Pregnancy in dogs is supported by the production of serum progesterone (P4) from the corpora lutea (CL) during the entire gestation. Progesterone is a steroid hormone that suppresses uterine contractility, maintains cervical closure, and aids in the differentiation of the endometrium, endometrial gland secretion and placental attachment [[1], [2], [3]]. During the last third of pregnancy, serum P4 concentration slowly declines to 4–16 ng/ml, followed by a rapid decline below 2 ng/ml 48 to 24 h before parturition. This final decrease in serum P4 is believed to be induced by the release of prostaglandin F2alpha (PGF2a) from the endometrium in response to increasing concentrations of fetal cortisol [4,5]. Thus, a serum P4 concentration lower than 2 ng/ml at term is associated with fetal readiness for birth [3,6,7]. However, it has been proposed that in bitches carrying small litters or singletons this luteolytic mechanism may not be efficient due to insufficient release of fetal cortisol, although to the authors’ knowledge, no association between the prepartum serum P4 decline and litter size has been reported in the literature.

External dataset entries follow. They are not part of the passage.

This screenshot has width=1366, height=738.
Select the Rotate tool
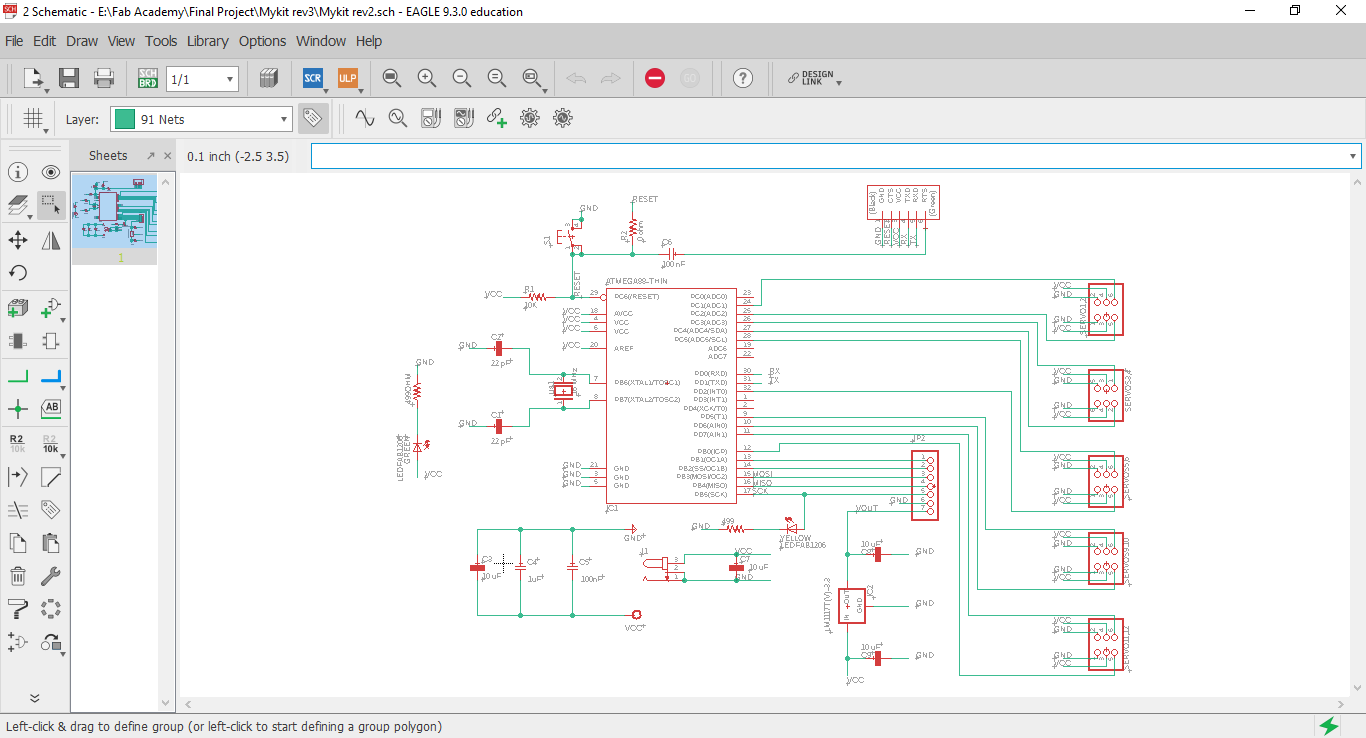(x=18, y=272)
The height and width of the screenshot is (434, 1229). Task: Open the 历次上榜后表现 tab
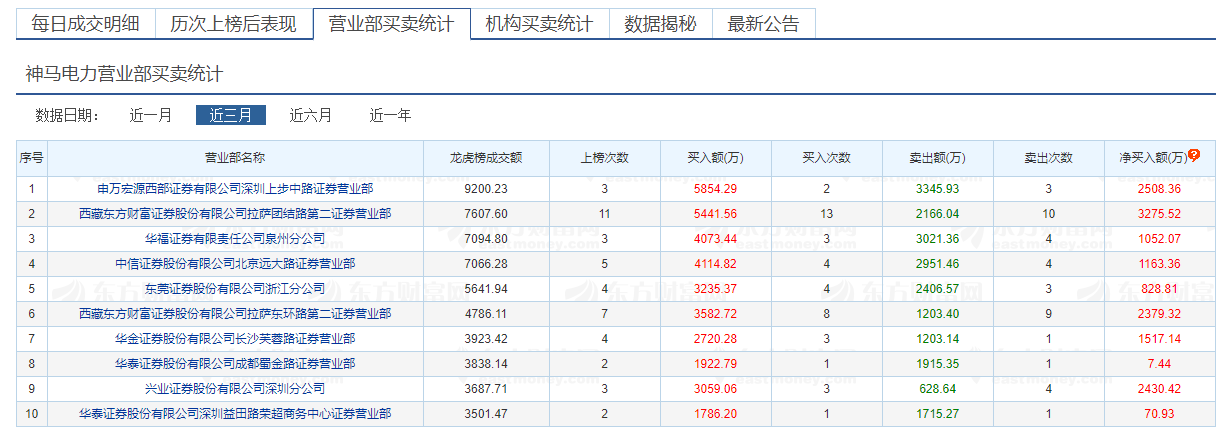click(x=233, y=24)
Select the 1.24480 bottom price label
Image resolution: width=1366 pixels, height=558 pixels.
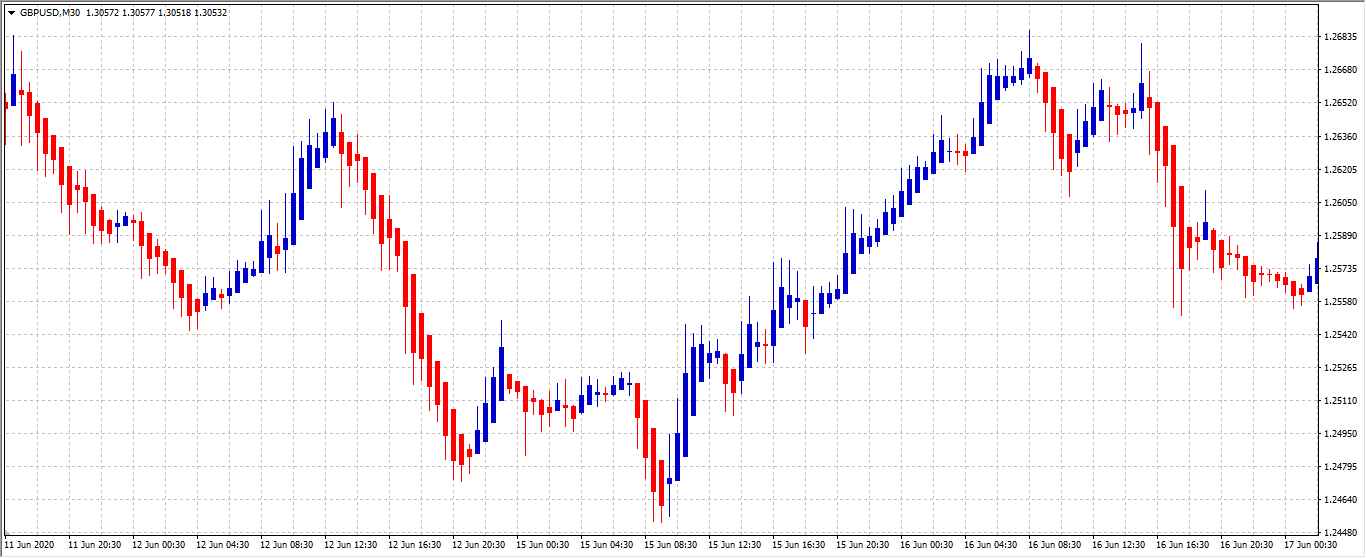pos(1338,532)
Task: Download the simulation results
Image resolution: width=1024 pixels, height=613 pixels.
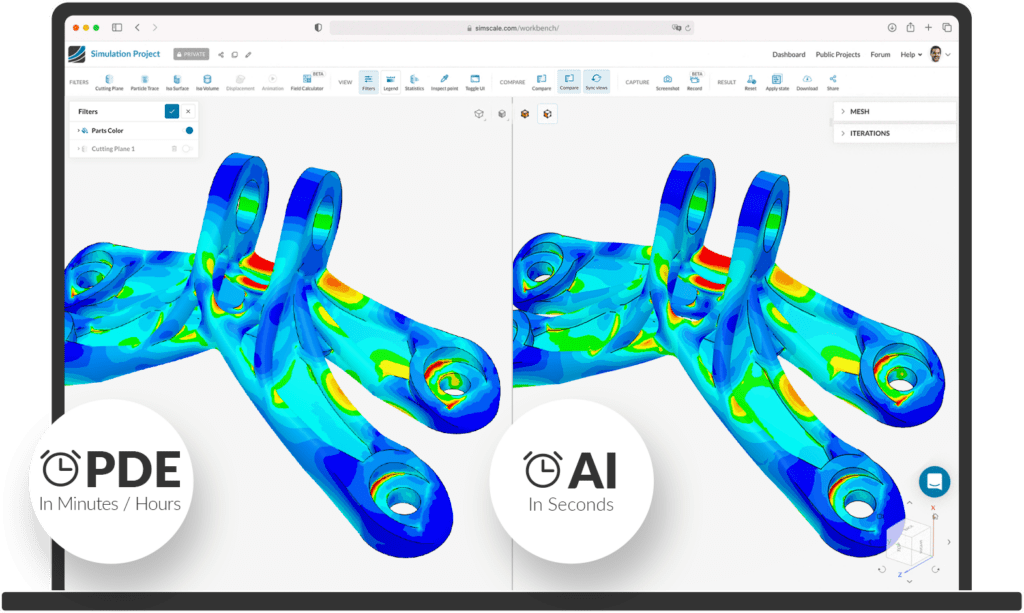Action: point(807,80)
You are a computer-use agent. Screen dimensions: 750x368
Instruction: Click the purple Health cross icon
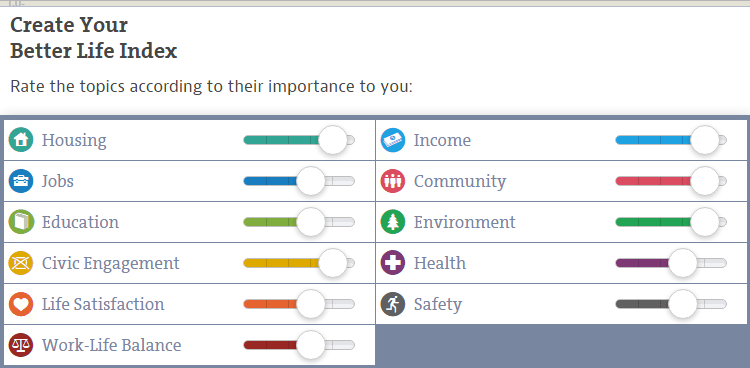point(393,263)
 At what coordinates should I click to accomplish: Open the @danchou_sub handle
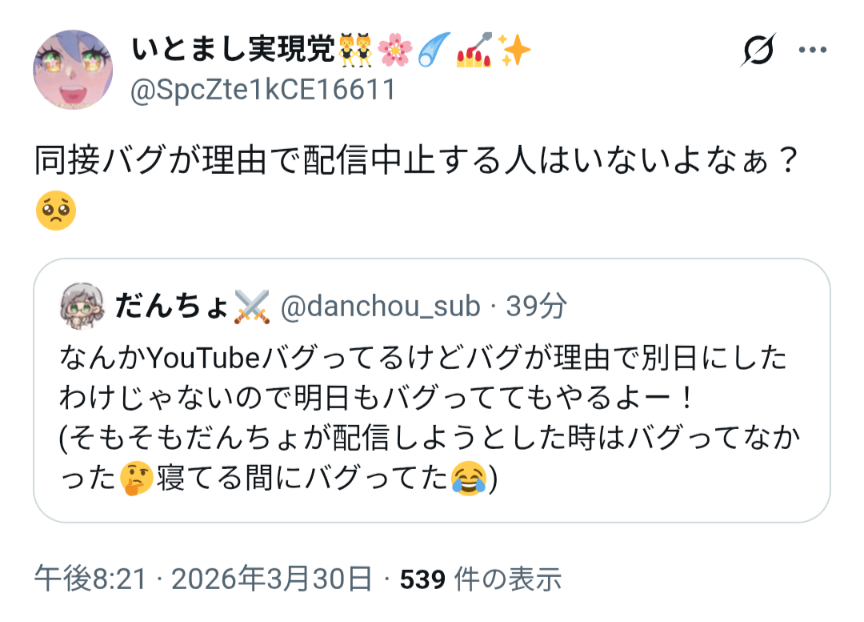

Because of its predictive value for fetal readiness for birth, measuring serum P4 concentration is a useful tool for timing of elective C-sections. Elective C-section in dogs is a safe and effective procedure in cases that justify early intervention, decreasing risks to the dam and fetuses associated with dystocia [8]. In most cases, the candidates for this procedure are bitches with high-risk gestations including brachycephalic breeds prone to feto-maternal disproportion, previous history of dystocia, large litters or singletons, and nulliparous bitches aged six years or older [9,10]. Owners that do not have access to after-hours emergency clinics may also choose to perform elective C-sections. Accurate prediction of parturition date and fetal readiness for birth is fundamental to managing and planning an elective C-section to increase neonatal survival.
Apart from P4 measurement, multiple parameters are used in clinical practice to predict canine fetal readiness for birth and to determine when it is safe to perform elective C-sections. When the breeding history is known, C-sections can be planned 65 ± 2 days from the pre-ovulatory LH peak or 63 ± 2 days from ovulation date [11]. The decline in serum P4 is immediately followed by a transient decrease in rectal temperature, which is often monitored by breeders to identify impending parturition [6]. Confirmation of final fetal organ development and maturation can be assessed with transabdominal ultrasound, being renal development and intestinal differentiation and peristalsis the most reliable ultrasonographic indicators of fetal readiness for birth [12,13]. Fetal heart rate (FHR) variations exceeding 30 % are predictive of parturition within 12 h with 88 % sensitivity. Evaluation of FHR also allows to detect fetal stress [14]. Lastly, behavioral cues such as restlessness, nesting, digging, social withdraw or panting are indicative of the beginning of labor [15,16]. Many of these parameters are particularly valuable in cases where serum P4 levels have not yet dropped to the expected pre-labor range, providing critical guidance for safe and timely clinical intervention. These parameters may also be critical when evaluating singleton or small litters, since the predictive value of serum P4 concentration in these cases has been questioned and there are no studies evaluating the effect of litter size on the prepartum serum P4 decline. The aim of this retrospective study was to determine the effect of litter size on serum P4 concentrations during late pregnancy in dogs undergoing C-section. It was hypothesized that maternal serum P4 concentration does not decrease below 2 ng/ml in bitches carrying one or two puppies.